BRIEF 1
Please answer these questions about the forum thread, one per line:
(a) According to the quoted post, how many years has DKEPL been married?
(b) Who mostly handles the finances, and why?
(c) What does jlg07 say DKEPL needs to protect?
BRIEF 2
In one to three sentences, explain why jlg07 says in the forum thread that DKEPL must protect against the wife.

DOCUMENT
══════════════════════════════
What the heck this is so messed up. Your wife sounds like a jerk.


----------



## DKEPL

We actually bought into the Dave Ramsey ideas too. Took the class and it was great. We started snowballing and then I left that up to her...She handles the finances mostly because she asked to early on. As time went by we stopped having monthly check ins on the snowball and then just started to go back to the old ways. I considered bringing it back and now that I think about it, I ought to do so.

Is my wife a jerk. No. She really isn't. She comes from a family of nothingness. Her mom had four husbands and multiple boyfriends, one of which abused her as a teen. Her father sexually abused her as a child. She lived with her grandmother from Puerto Rico for 3 years with her brother. She has a sister who is in and out of jail and rehab. This sister had a child who now lives with her mom. We considered adopting her, but her mother didn't want us to. Her other brother is a pot head who hasn't worked in years. My wife worked her ass off in high school worked 30-40 hrs on top of being an athlete and going through what she did. I think a lot of the problem stems from what she perceived as laziness in me and feared I was turning out like them and it really hurt her because I was supposed to be the guy who helped her get out of that life...


----------



## jlg07

DKEPL said:


> We've been married for 9 years. I'm 36 she's 32. I found myself in a bit of a rut the last year. Wouldn't call it depression per say, but felt like I dreaded things that I shouldn't have. I put a lot of the household work on her and never really took on my fair share like I should have. We've both seen a counselor individually with mixed results.


BS -- her cheating has NOTHING to do with you not doing your fair share of housework. That is ALL on her.
Yes you should share chores in a marriage, no doubt, but THAT is not a reason for cheating. Your wife really isn't who you think she is -- your image of her, and what she is/thinks are not the same. You need to understand that (REALLY understand and internalize that) to get those rose-colored glasses removed.

You need to protect yourself and your kids. You already know that she has NO intentions of stopping and is not remorseful -- she's already told her gf about it no matter what she says to you.


----------



## DKEPL

Hi jlg...thanks we're past that.


----------



## DKEPL

Here's another question...
══════════════════════════════
SUPPLIED MATERIAL
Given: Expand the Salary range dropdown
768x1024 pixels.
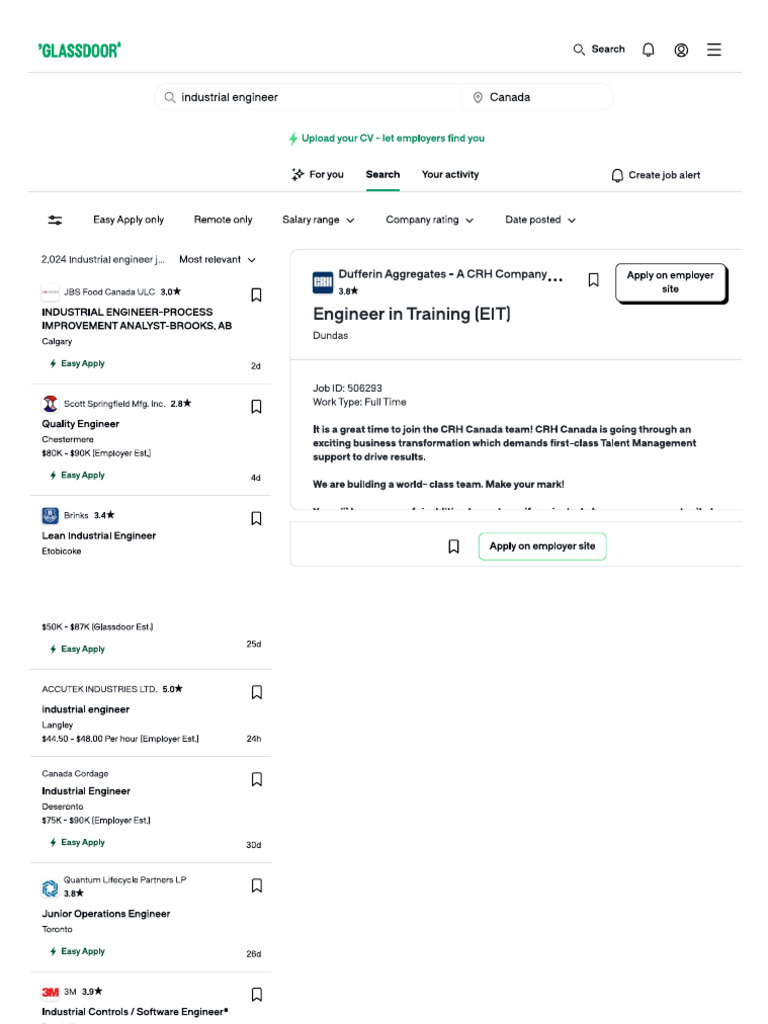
══════════════════════════════
TASK RESULT 1
(a) 9 years.
(b) The wife, because she asked to early on.
(c) DKEPL's own self and the kids.

TASK RESULT 2
DKEPL already knows that she has no intention of stopping and isn't remorseful. She has also already told her gf about it, whatever she says to DKEPL.